A state senator says 2013 Legislative Session bills are now coming in fast, and some of them open doors for big business. Dan Lederman says one bill positions South Dakota to get in on the captive insurance industry, and another removes a requirement that keeps South Dakota’s ethanol out of certain foreign markets.
Lederman acknowledges that the topic of insurance is not universally scintillating. But he’s excited about House Bill 1061, which allows captive insurance companies to expand. That bill has passed through the House and is heading for the Senate.
Lederman explains captive insurance: it allows a corporation to self-insure, using its own revenues and setting up its own insurance company. It then pays premiums into that company.
He says captive insurance might be used by a large corporation that has difficulty finding an insurance company willing to insure for industry-specific factors.
“Over time the trend has been to put monies offshore. Well, there have been some different changes at the federal level that limit what offshore captive insurance companies can do,” Lederman says. “So what we’re seeing now is, over the last few years in response to that, a lot of those dollars are coming back to the United States. And when they’re coming back to the United States, what states are they going to go to?”
Lederman hopes those companies choose to locate in South Dakota. He says the bill allows multiple companies to pool together to come up with the required start-up money and yet protect each company from liability for the others in the group.
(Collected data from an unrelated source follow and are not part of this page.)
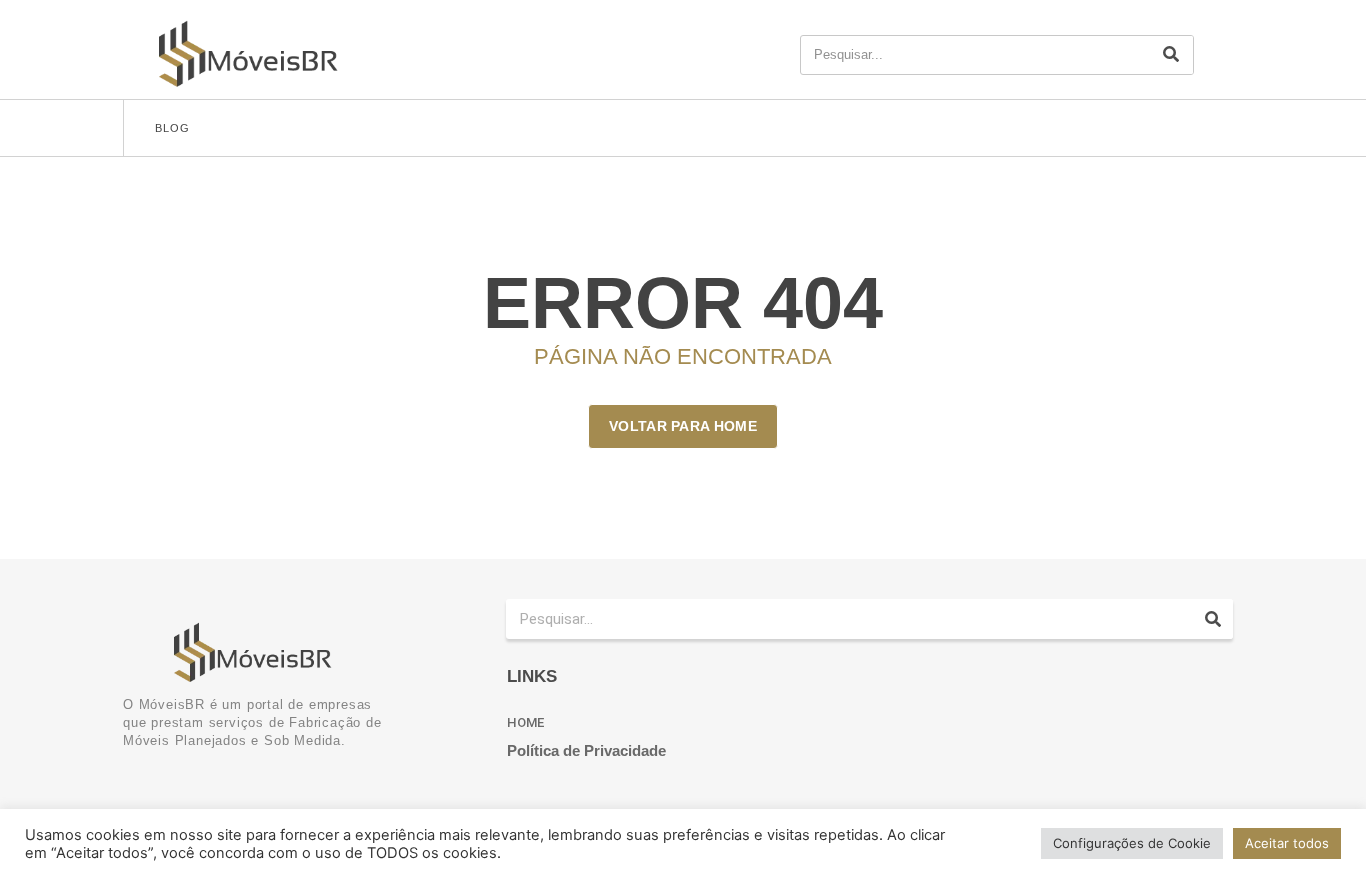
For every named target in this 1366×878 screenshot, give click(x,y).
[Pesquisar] (1171, 55)
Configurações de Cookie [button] (1132, 843)
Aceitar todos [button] (1287, 843)
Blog (172, 128)
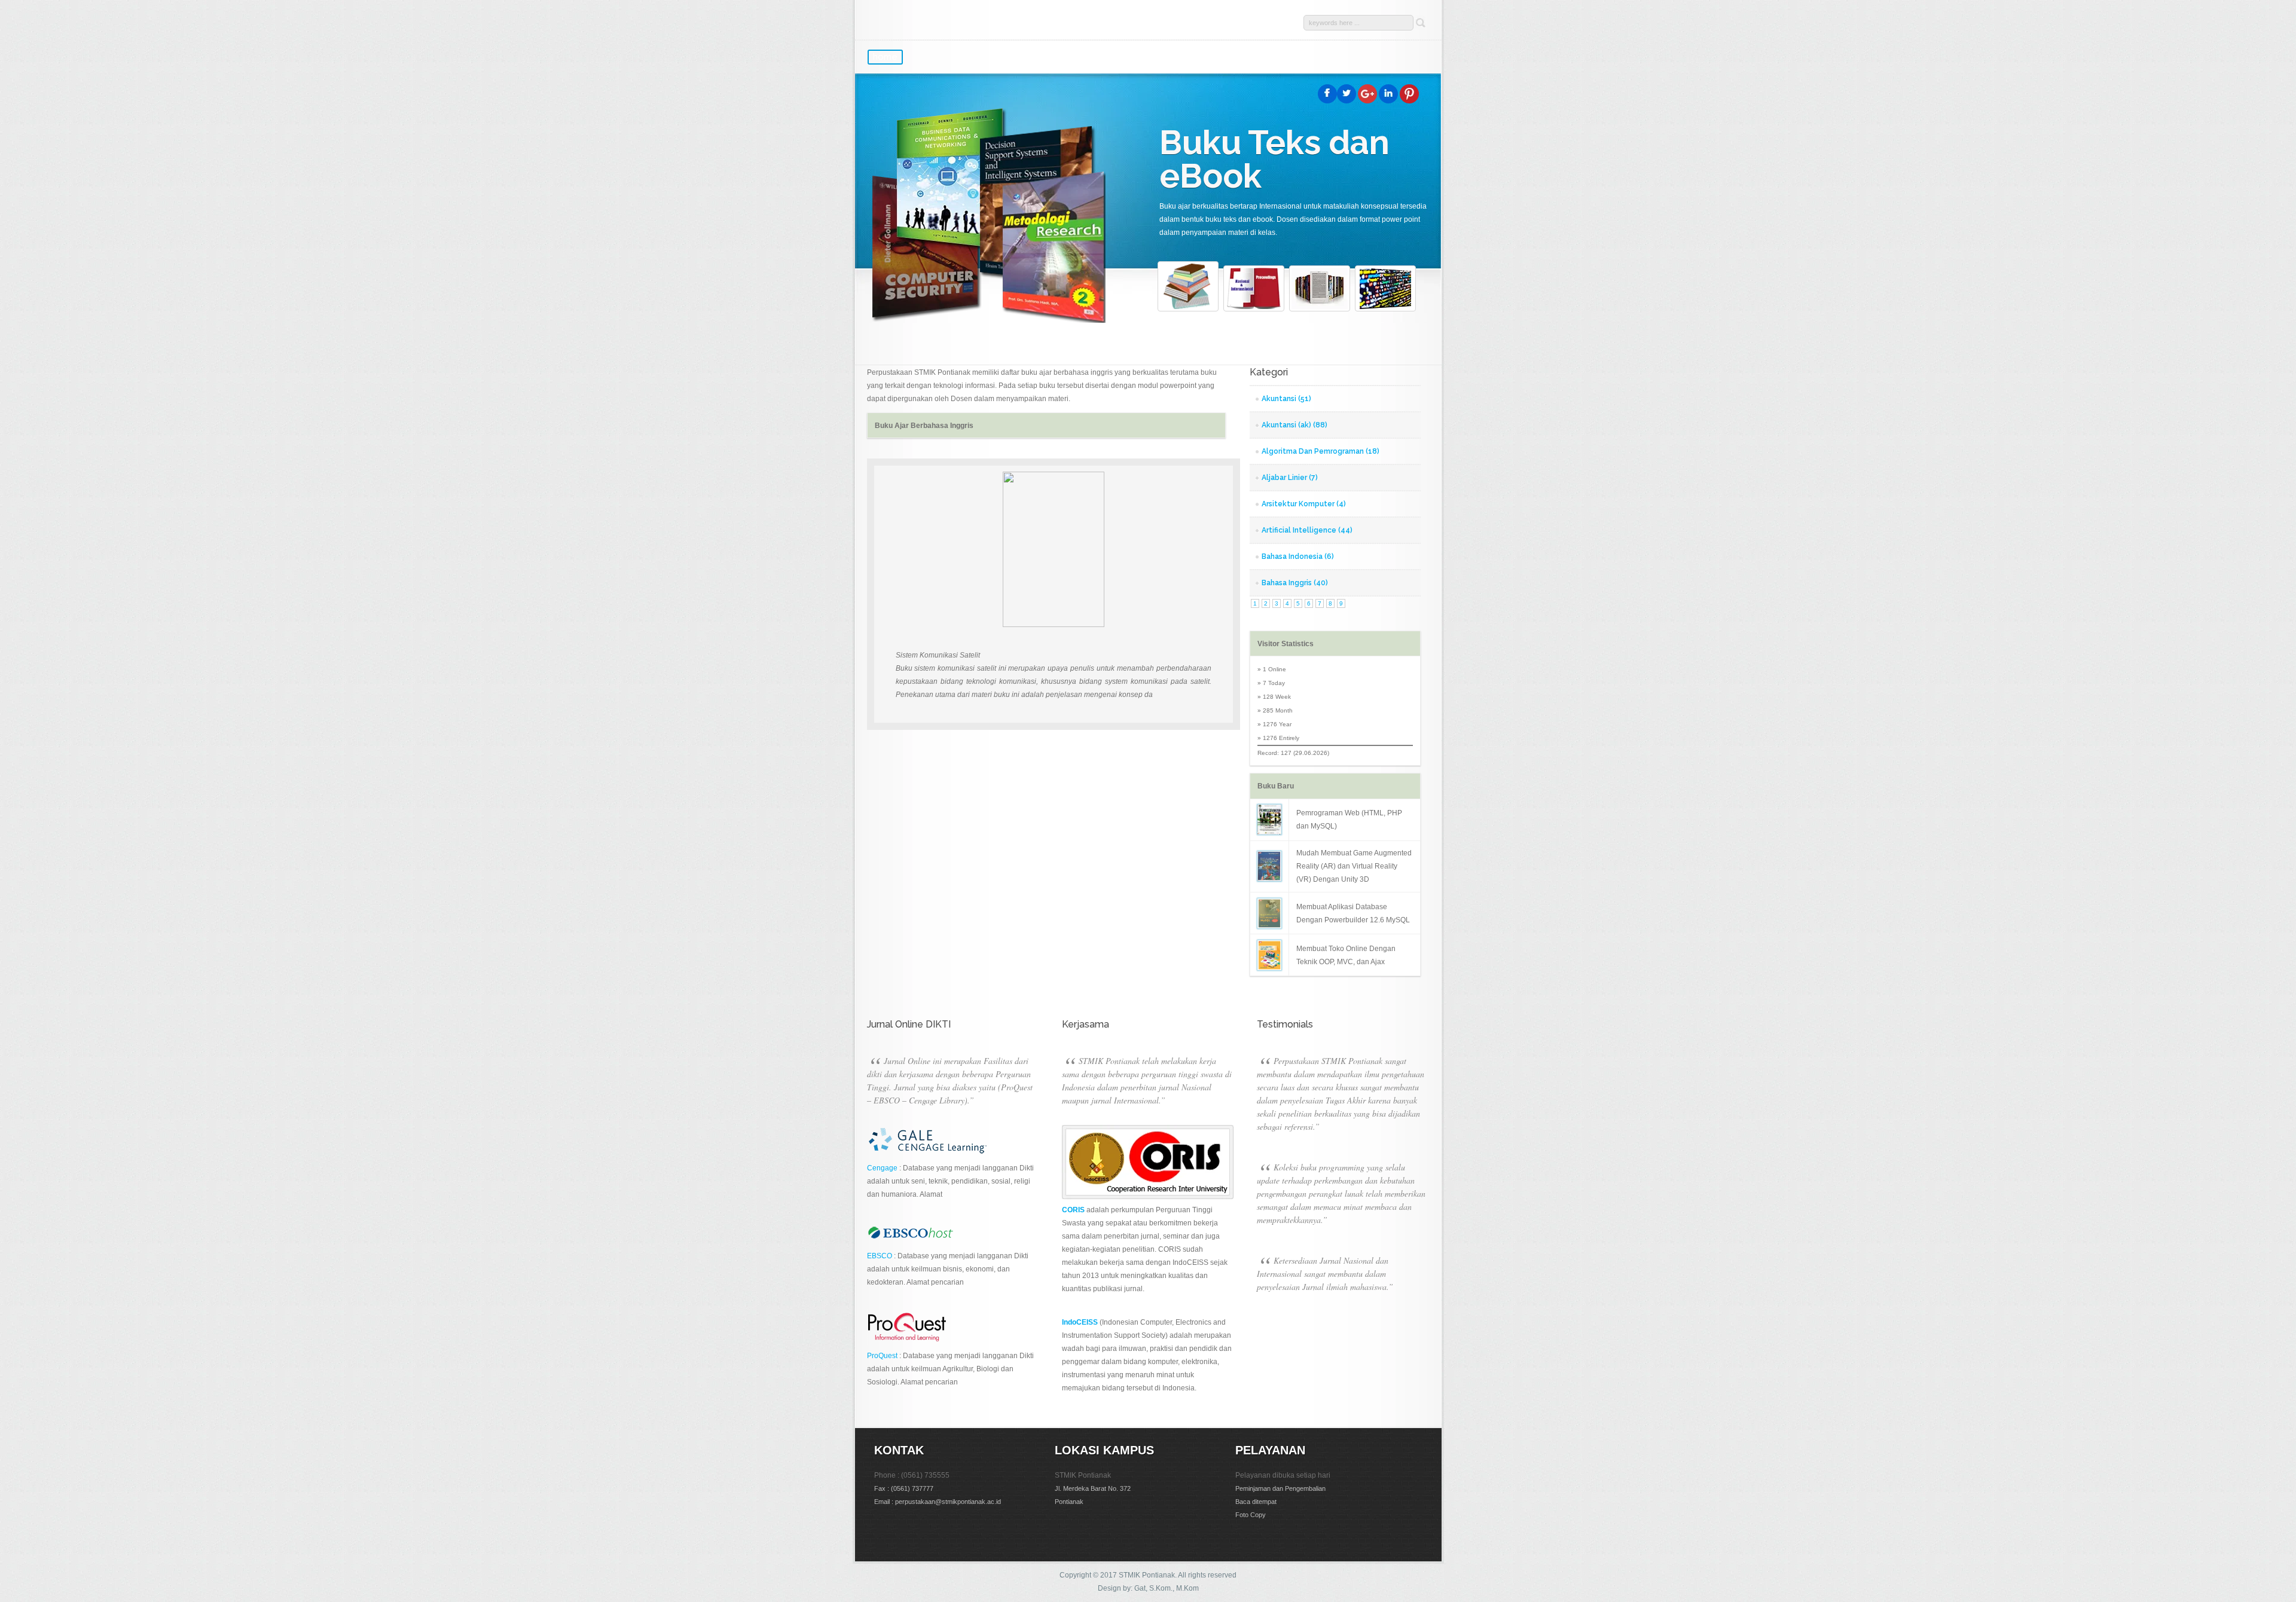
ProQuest (882, 1356)
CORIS (1073, 1210)
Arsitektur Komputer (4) (1304, 504)
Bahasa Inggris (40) (1295, 583)
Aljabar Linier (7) (1290, 477)
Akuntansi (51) (1286, 399)
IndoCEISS (1080, 1322)
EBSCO (879, 1256)
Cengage (882, 1168)
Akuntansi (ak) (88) (1294, 425)
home (885, 56)
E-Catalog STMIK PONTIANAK (987, 21)
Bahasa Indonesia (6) (1298, 556)
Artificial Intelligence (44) (1307, 530)
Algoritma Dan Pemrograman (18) (1320, 451)
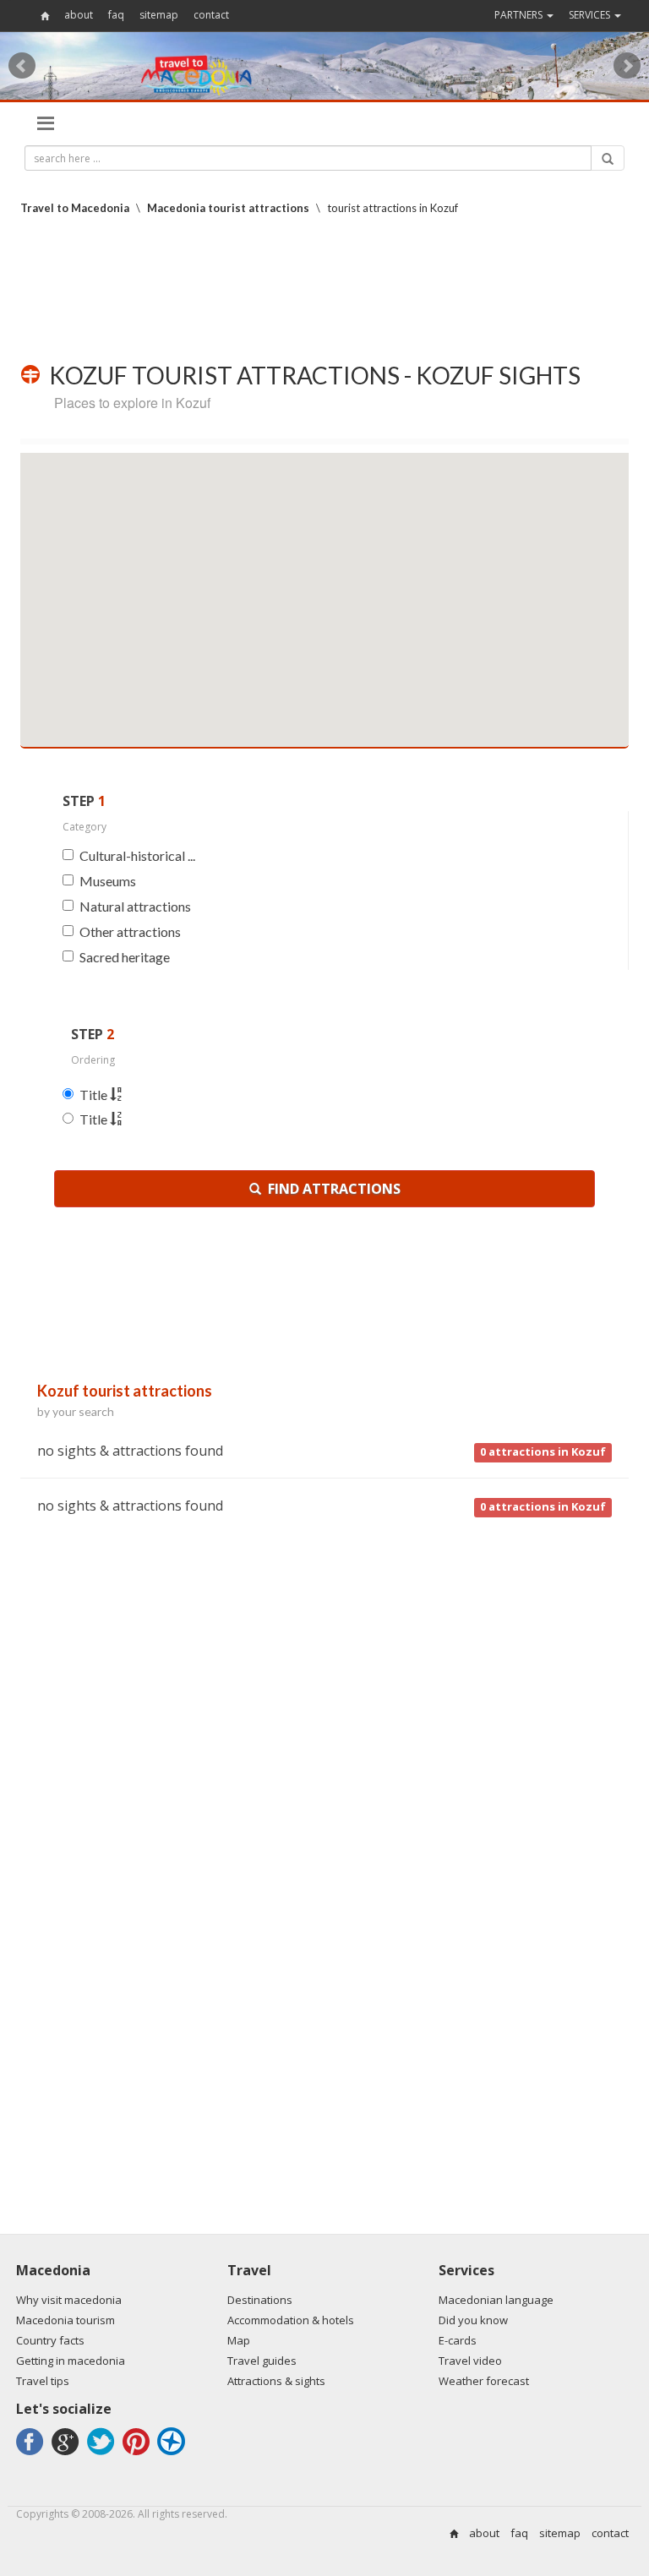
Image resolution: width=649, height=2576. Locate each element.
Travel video (470, 2360)
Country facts (50, 2340)
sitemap (158, 15)
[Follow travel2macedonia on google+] (68, 2455)
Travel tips (42, 2380)
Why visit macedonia (69, 2299)
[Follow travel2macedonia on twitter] (103, 2455)
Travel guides (262, 2360)
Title (94, 1094)
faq (116, 15)
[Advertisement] (327, 289)
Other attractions (130, 931)
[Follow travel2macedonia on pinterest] (139, 2455)
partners (519, 15)
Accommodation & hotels (290, 2320)
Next (627, 65)
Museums (107, 881)
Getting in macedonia (70, 2360)
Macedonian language (496, 2299)
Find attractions (331, 1188)
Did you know (473, 2320)
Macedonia (53, 2270)
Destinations (259, 2299)
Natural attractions (135, 906)
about (78, 15)
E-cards (458, 2340)
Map (238, 2340)
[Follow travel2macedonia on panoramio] (173, 2455)
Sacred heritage (124, 957)
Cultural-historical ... (137, 855)
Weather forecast (484, 2380)
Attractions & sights (276, 2380)
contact (211, 15)
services (591, 15)
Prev (21, 65)
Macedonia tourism (65, 2320)
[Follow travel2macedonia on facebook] (32, 2455)
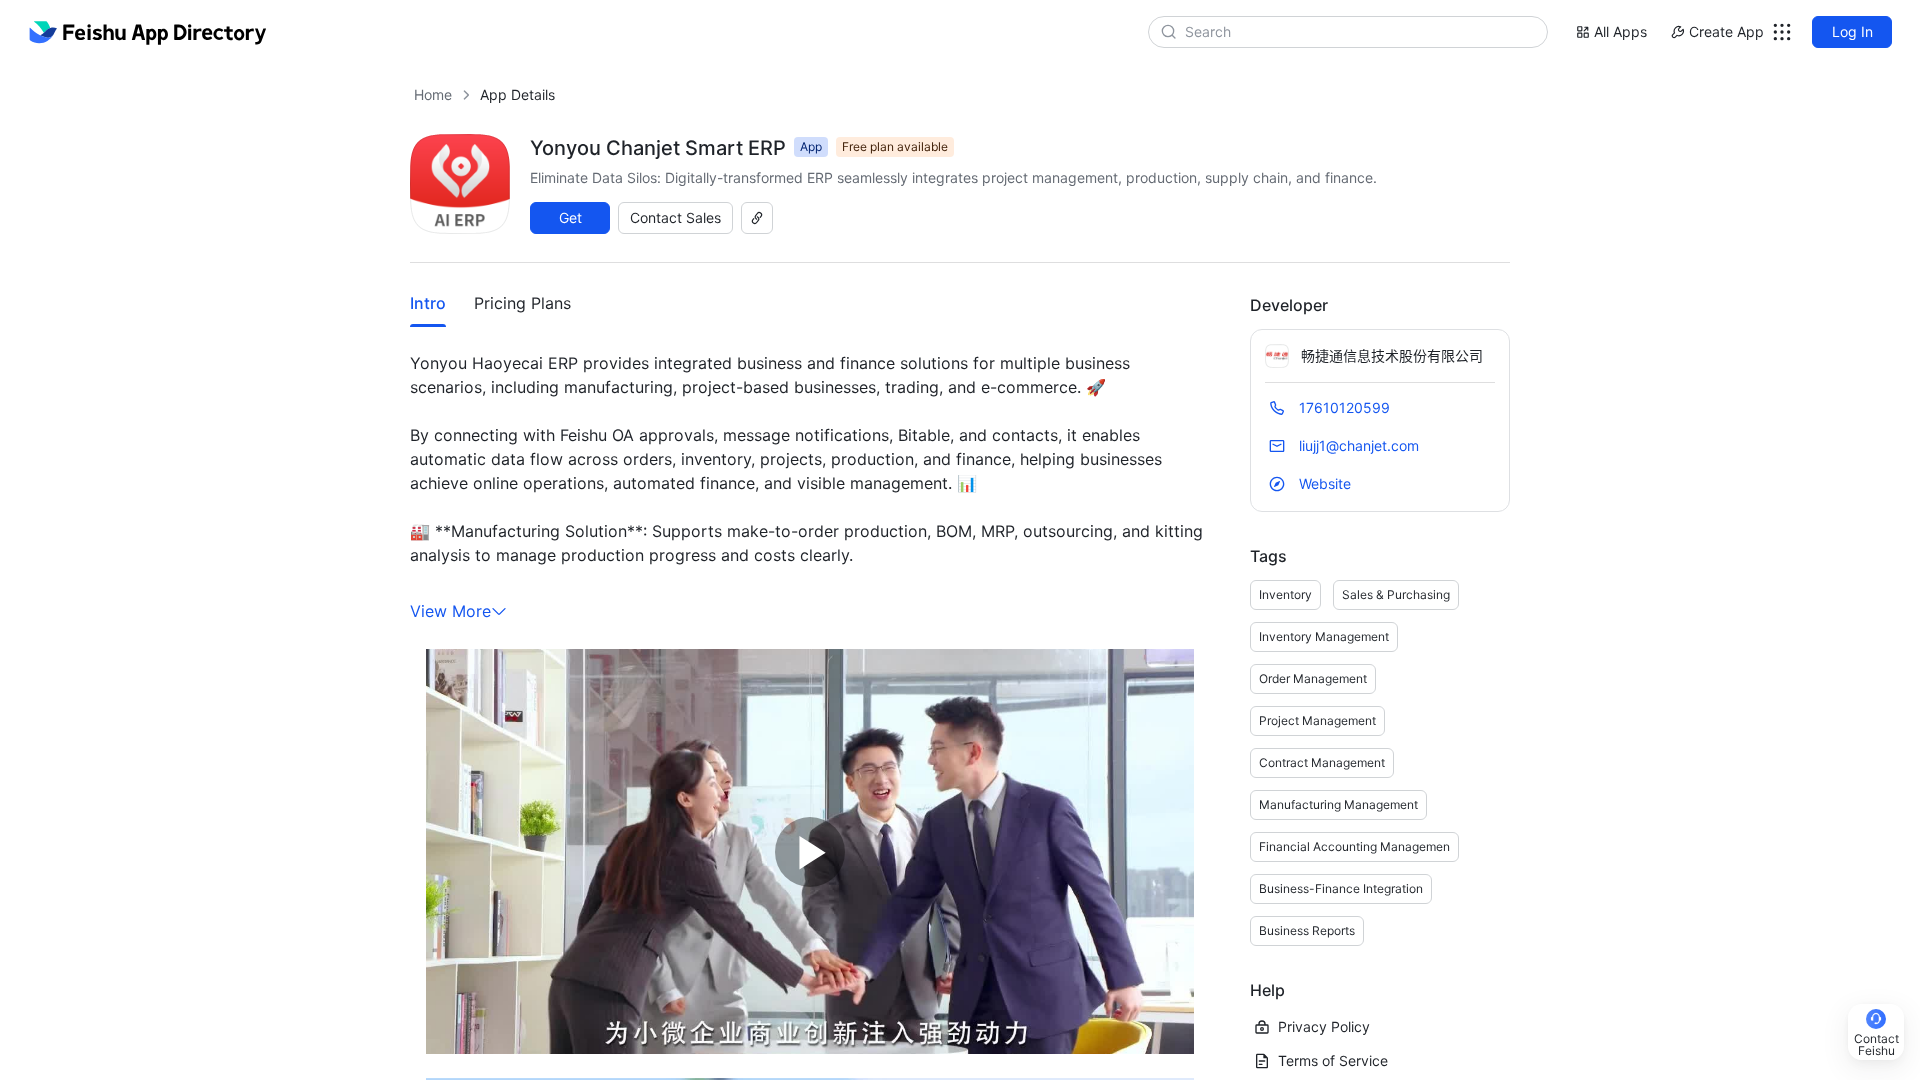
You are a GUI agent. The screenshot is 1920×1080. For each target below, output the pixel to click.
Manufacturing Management (1338, 804)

Lederman says if the bill passes, local banks will see an infusion of dollars and the state will add high-paying jobs: “With the management of these dollars comes a lot of responsibility for white-collar jobs in the range of accounting and in banking.”
Lederman also supports Senate Bill 85, to eliminate the state’s requirement for ethanol to be denatured. He says some foreign markets, such as Brazil and some European countries, don’t allow denatured ethanol across their borders.
That bill has passed through the Senate Commerce and Energy committee and is headed for the full Senate.